Der Ausgangstext:

# # #

Reisezeit und Dauer
3 Wochen im Juli 2015
3 Wochen im Juli 2015
Einmal mit der Transsibirischen Eisenbahn fahren… Das wär´ was. Seit unserem Studium flackerte die Idee immer wieder auf. 30 Jahre später machten wir unseren Traum wahr. Wenn man so lange befreundet ist wie Arno und ich, kann man mal 3 Wochen zusammen Zugfahren. Und die Transsib Moskau Peking ist nicht die schlechteste Route dafür.
Normalerweise meide ich organisierte Reisen. Aber in dem Fall waren wir sehr froh, unsere Transsib Reise in die Hände von TSA Travelservice Asia gelegt zu haben. Die führten viele kleine Puzzle zu einer stimmigen Reise zusammen: Beantragung der Visa, Buchung der verschiedenen Etappen samt Reservierungen und Tickets, Organisation von Gastfamilien und Führern vor Ort und selbst die Flüge. Wir konnten uns komplett auf die Reise konzentrieren. Es klappte alles wie am Schnürchen. Pünktlich, verlässlich, gut – und meines Erachtens zu einem fairen Preis. Unseren ausführlichen Bericht mit Wissenswertem zu dieser Zugreise findet hier über diesen Link.
Unterkunft in Moskau
Wir kamen mit dem Flieger aus München an. Die Einreise war etwas schleppend und unser Fahrer (von TSA organisiert) war etwas säuerlich wegen der langen Wartezeit. Er heizte dann mit 100 Richtung Stadtmitte. Wir wohnten ziemlich zentrumsnah und so konnten wir die russische Hauptstadt zu Fuß erobern. Die Besichtigung von Kreml, Roter Platz, Basilius Kathedrale, Gorki Park, Moskva-Ufer, U-Bahn Stationen und alle weiteren kleinen und großen Sehenswürdigkeiten summierte sich am Ende zu rund 25 Kilometer auf unserem Marschometer. Wir waren privat untergebracht, was uns von Anfang an näher an Land und Leute brachte. Die 2 Tage Moskau waren ein guter Einstieg. Wir spürten noch ein bisschen Europa, aber sahen uns schon in der Umarmung von Mütterchen Russland. Übrigens: Der Wodka Konsum hielt sich in engen Grenzen.
Wer ist eigentlich auf die Idee gekommen, in Nischni Nowgorod auszusteigen? Ja, die Stadt hat einen Kreml, ein Arsenal mit schicken ausrangierten Sowjet Panzern, einen schönen Blick auf die Wolga und angeblich auch eine Altstadt. Aber primär sieht man ihr an, dass sie bis 1991 Jahren abgeschlossen war für Besucher. Egal, einen Tag Ex-Sozialismus in purer Verabreichung kann man schon aushalten. Haken wir es ab als Kontrastprogramm oder Grenzerfahrung.

# # #

Vorliegendes Material:
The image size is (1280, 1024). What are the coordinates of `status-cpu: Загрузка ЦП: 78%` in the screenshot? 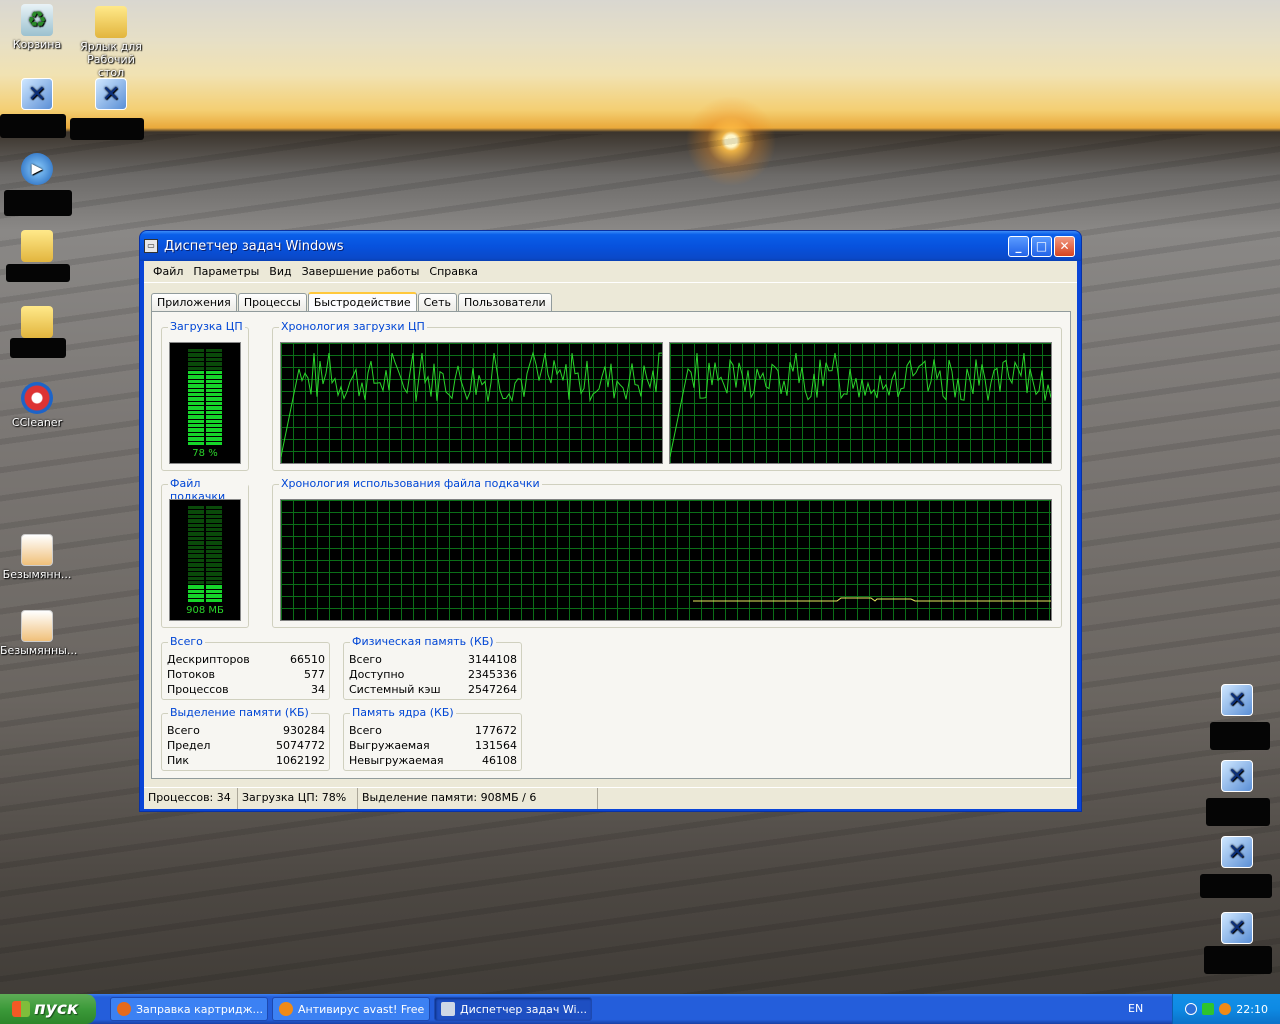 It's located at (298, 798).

# # #

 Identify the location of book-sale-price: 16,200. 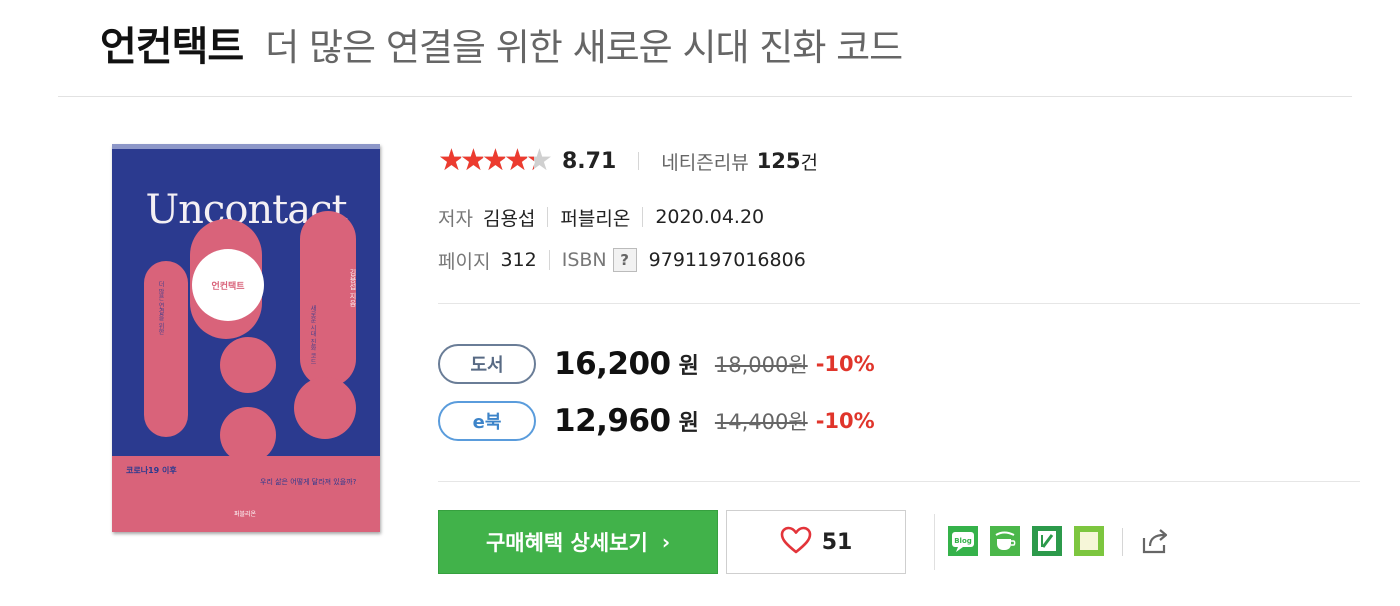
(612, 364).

# # #

Die Aufgabe: Führen Sie den Reisebericht über die Fahrt mit der Transsibirischen Eisenbahn von Moskau nach Peking im Anschluss an seinen letzten Satz weiter.

Erwartete Antwort:
2 Tage Zugfahrt später waren wir am Ural und landeten bei Ludmilla im Plattenbau bei Lachs mit Dill, Sülze mit Dill oder Rührei mit Dill. Denk ich an Jekaterinenburg, denk ich an Dill. Und an eine ziemlich adrette Stadt, die spürbar im Aufbruch ist. Das schwermütig graue, sozialistische Stadtbild wird hier des öfteren aufgelockert durch bunte Geschäfte, belebte Cafés und Restaurants und eine Reihe von schön hergerichteten Parks, Museen und Kirchen. Natürlich haben wir auch einen Ausflug gemacht an die Gedenkstätte der letzten Zarenfamilie und an die eurasische Grenze (mit bemerkenswert hässlicher Landmark). Jekaterinenburg? Ja, da kann man stoppen, um ein weiteres Stück Russland zu entdecken oder wegen der WM 2018. Den Paulanerkeller mit Weißbier und Bratwurst gibt es schon.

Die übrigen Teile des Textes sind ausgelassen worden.